Collected data
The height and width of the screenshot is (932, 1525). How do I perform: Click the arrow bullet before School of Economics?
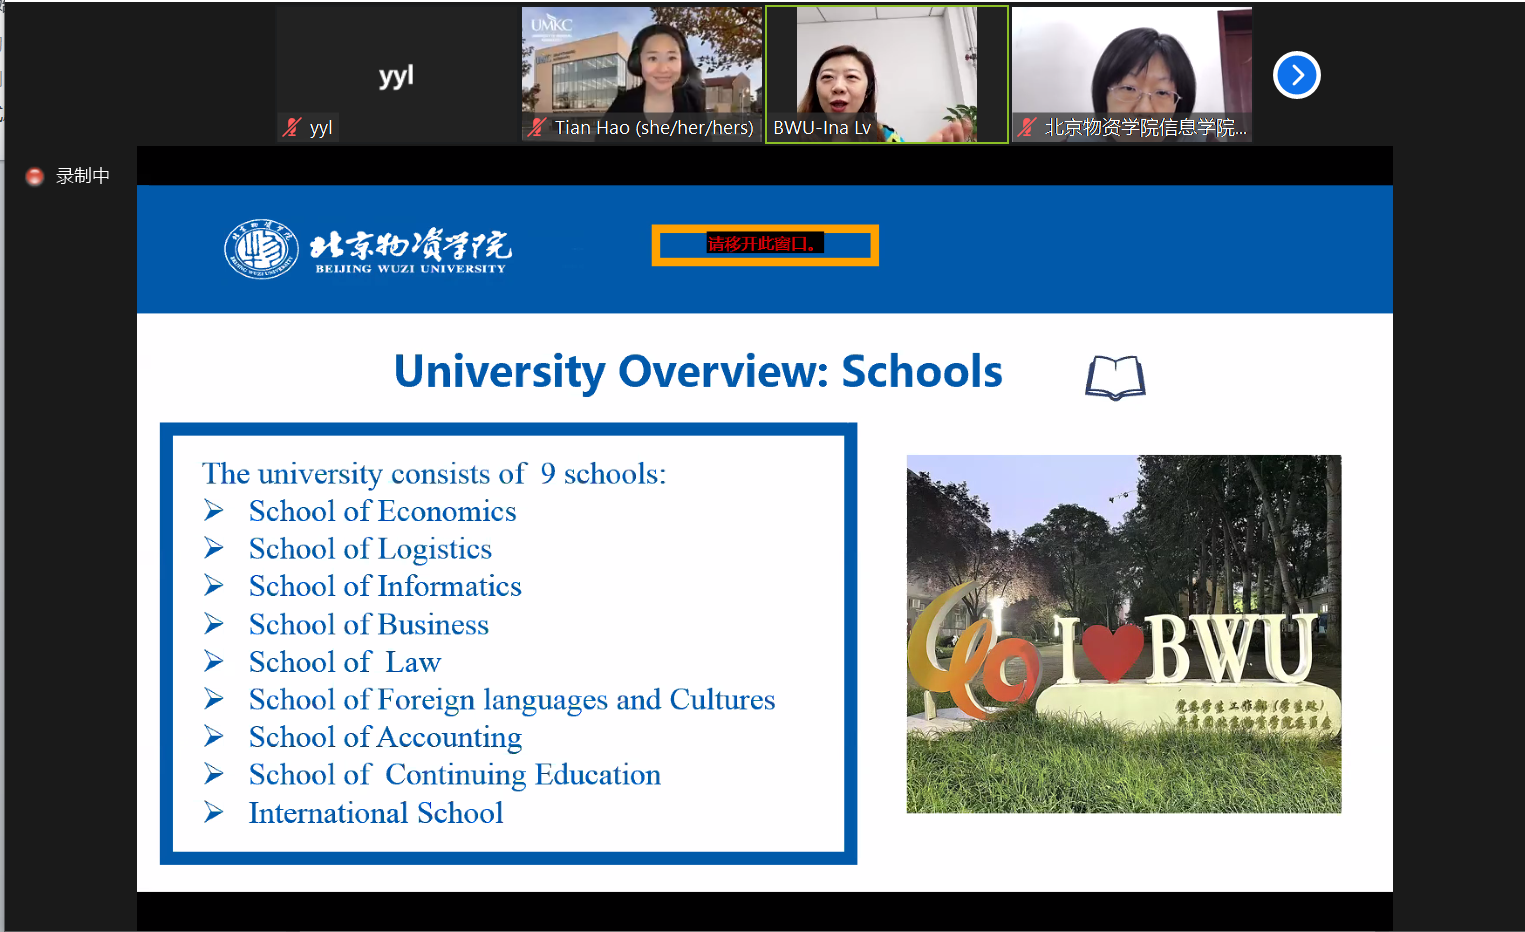214,511
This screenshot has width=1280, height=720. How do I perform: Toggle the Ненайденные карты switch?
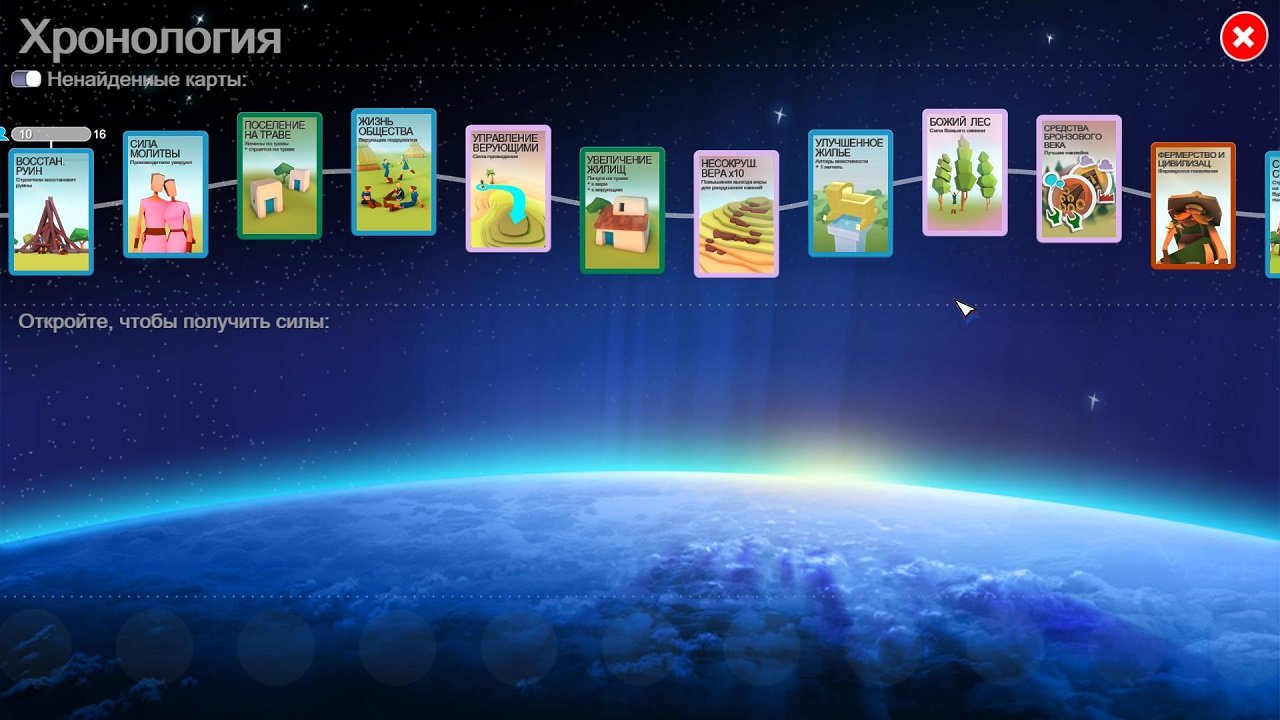tap(26, 78)
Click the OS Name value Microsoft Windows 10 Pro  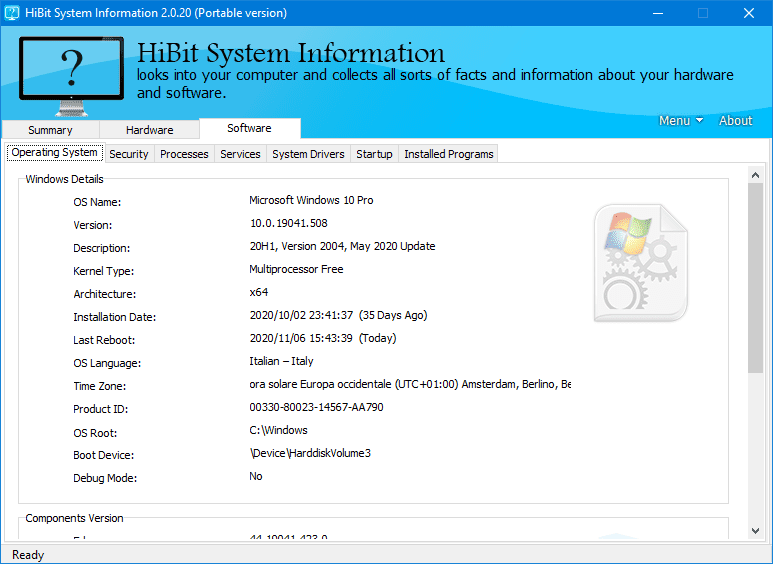(x=311, y=200)
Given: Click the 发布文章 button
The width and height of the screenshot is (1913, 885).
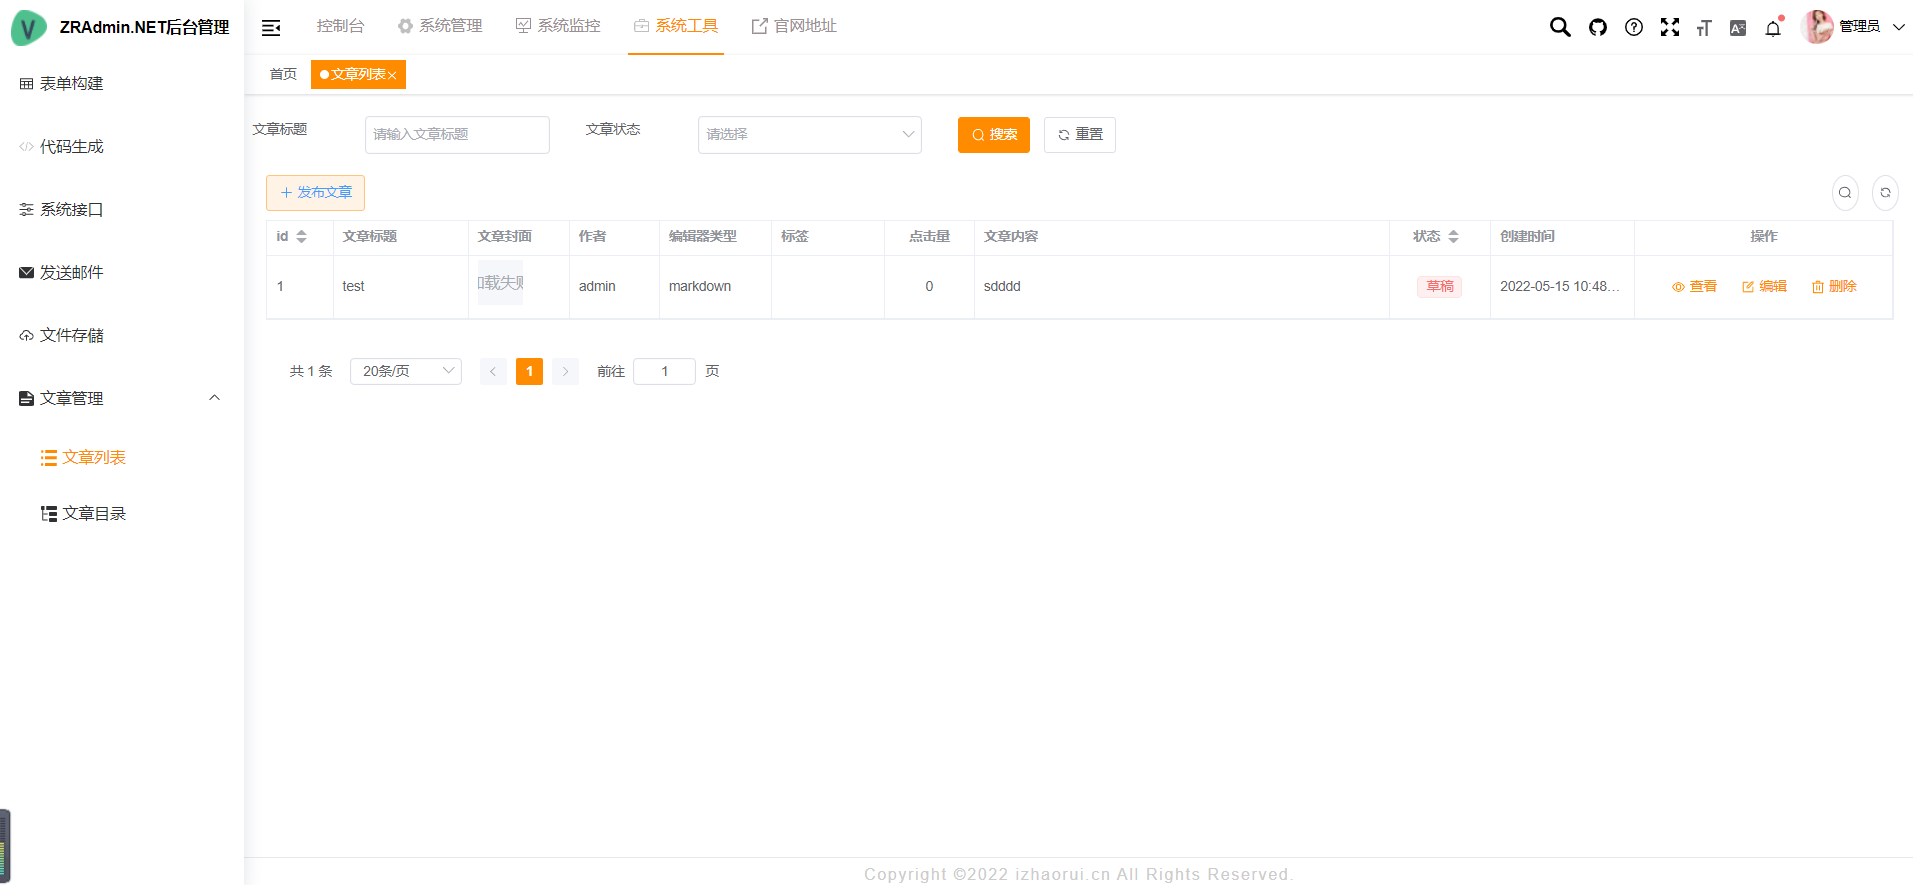Looking at the screenshot, I should point(315,193).
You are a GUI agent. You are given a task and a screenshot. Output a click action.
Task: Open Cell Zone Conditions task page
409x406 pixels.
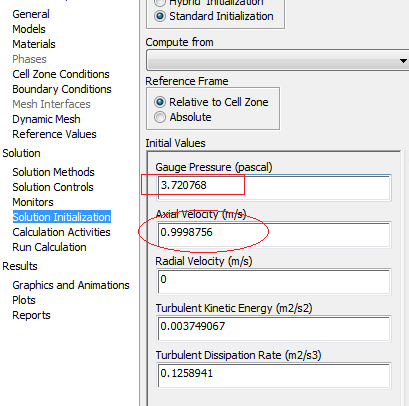(x=61, y=74)
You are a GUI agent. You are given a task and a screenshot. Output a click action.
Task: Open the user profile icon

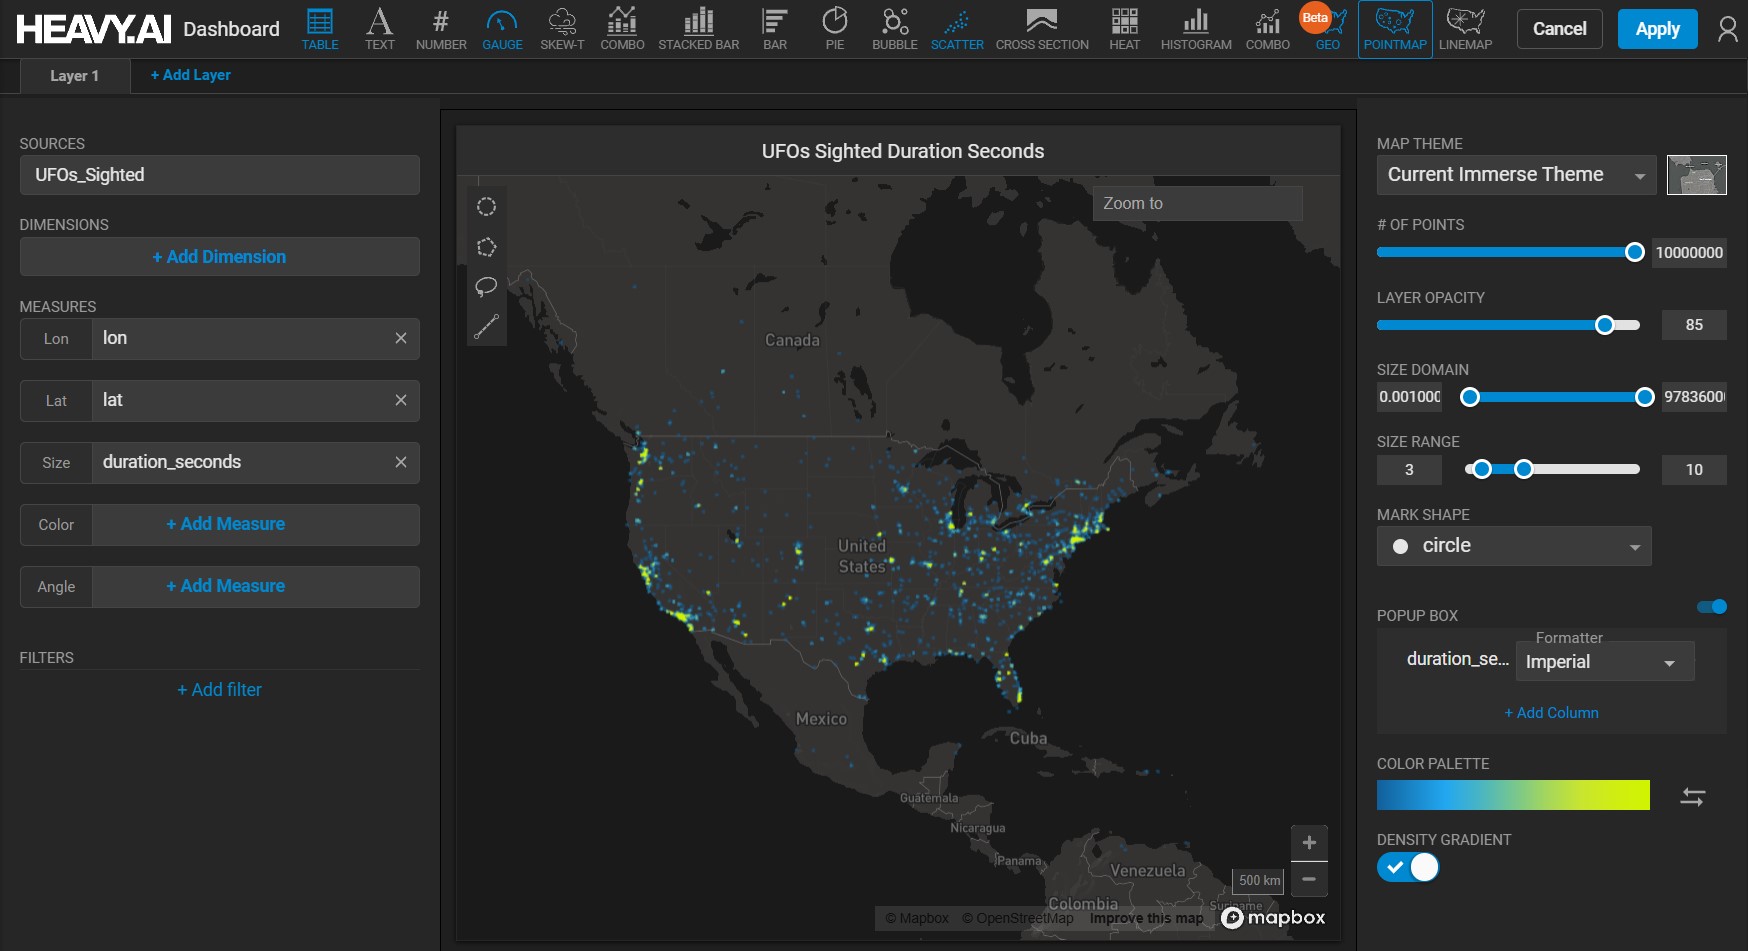1727,29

*Exercise requirements*
Output exactly the lines from the one containing "The width and" through the last line of the records above, both included, leaving out any pictures.

*Response below*
The width and height of the screenshot is (1913, 885).
Looking at the screenshot, I should point(315,193).
You are a GUI agent. You are given a task and a screenshot. Output a click action.
Task: Open Cell Zone Conditions task page
409x406 pixels.
(x=61, y=74)
You are a GUI agent. You are given a task and a screenshot. Output a click action.
Task: Open the user profile icon

1727,29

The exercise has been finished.